Social media monitoring tools - including Buzzsumo, Social Mention, and Sparktoro help you find content that is resonating on social media. Plugin keywords related to your niche and see what happens.

Questions you’ll want to answer

Take into account your strengths, interests, and market research to answer the following questions about potential niches.

Who is your audience?

When creating and managing an e-commerce site, you must always keep your customers in mind, particularly when creating content and marketing material. Who is your audience? What do they want? What are their challenges? How will you reach them? Where do they spend their time online? Who are the influencers in the space?

You’ll need answers to these questions if you hope to convince them to purchase on your site.

What problem will you solve?

A successful business is one that solves problems for customers, that makes their life better somehow. Why should anyone give you their hard-earned money? You’ll need to identify pain points and convince your audience that your offering is the best solution.


Identifying pain points - One tactic for identifying problems you can solve is to look at complaints or requests users are leaving.


For products, take a look at popular items on Amazon and read through the reviews to try and find common issues people have. That can help you identify what needs are out there. You can also use these problems when you are working on your content and marketing.


Another place to find problems customers are having is by seeing the reviews they leave related businesses. Research the big players in your niche and see what complaints customers are leaving about them online.

What’s the “competition?”

As you work through your research and look for a niche, find the big and established players in the space. They’ll give you an idea of what’s happening in the industry, how to reach customers, and more. What marketing are they doing? What campaigns are resonating with their audience? How can you set yourself apart from existing businesses?

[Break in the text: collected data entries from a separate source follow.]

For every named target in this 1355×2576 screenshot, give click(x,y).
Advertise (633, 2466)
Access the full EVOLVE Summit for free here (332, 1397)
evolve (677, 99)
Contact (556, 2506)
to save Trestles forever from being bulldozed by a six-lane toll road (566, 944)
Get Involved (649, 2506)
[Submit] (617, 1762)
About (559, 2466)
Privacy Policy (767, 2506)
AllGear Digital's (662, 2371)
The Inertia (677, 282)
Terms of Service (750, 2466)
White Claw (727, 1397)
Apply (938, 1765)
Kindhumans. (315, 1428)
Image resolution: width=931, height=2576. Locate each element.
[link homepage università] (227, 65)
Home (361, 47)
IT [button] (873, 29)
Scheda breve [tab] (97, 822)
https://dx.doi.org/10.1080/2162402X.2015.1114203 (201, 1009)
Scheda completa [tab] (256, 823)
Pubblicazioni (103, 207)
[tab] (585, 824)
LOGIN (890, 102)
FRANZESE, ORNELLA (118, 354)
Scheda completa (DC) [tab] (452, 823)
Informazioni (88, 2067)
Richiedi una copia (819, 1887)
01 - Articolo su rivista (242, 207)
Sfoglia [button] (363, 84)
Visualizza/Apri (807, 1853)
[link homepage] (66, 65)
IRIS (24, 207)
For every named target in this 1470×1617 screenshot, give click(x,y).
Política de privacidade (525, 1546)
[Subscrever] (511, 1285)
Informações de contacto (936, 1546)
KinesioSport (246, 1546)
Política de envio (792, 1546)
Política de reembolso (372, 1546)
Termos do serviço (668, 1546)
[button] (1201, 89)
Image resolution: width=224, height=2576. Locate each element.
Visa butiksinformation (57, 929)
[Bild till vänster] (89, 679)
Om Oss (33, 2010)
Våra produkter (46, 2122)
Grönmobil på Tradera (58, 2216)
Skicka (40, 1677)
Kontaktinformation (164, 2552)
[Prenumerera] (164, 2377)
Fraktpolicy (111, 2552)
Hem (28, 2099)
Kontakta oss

What is your business model?

One of the first decisions you’ll have to make if you want to set up an e-commerce business is the business model. If your goal is to sell products, every decision will stem from what you are selling. Are you selling one-off items or a subscription of some kind?

How you monetize your site will impact your website hosting and e-commerce technology, which we’ll talk about shortly.

What will you sell?

With a niche in place and an idea of who your potential customers are, the next step is to figure out what you’ll be selling and how. Products or services? Will you sell digital or physical products? Will you source your products or use a drop-shipping service?

Selling Products

You e-commerce store will need to sell something. Digital or physical products are the most popular for e-commerce, but not your only option. 

Digital Goods

Digital goods have a lot of appeal for online sellers. Once they are finished, the cost of getting them to a customer is basically zero. You don’t have to deal with shipping, alleviating a big pain-point compared to physical goods.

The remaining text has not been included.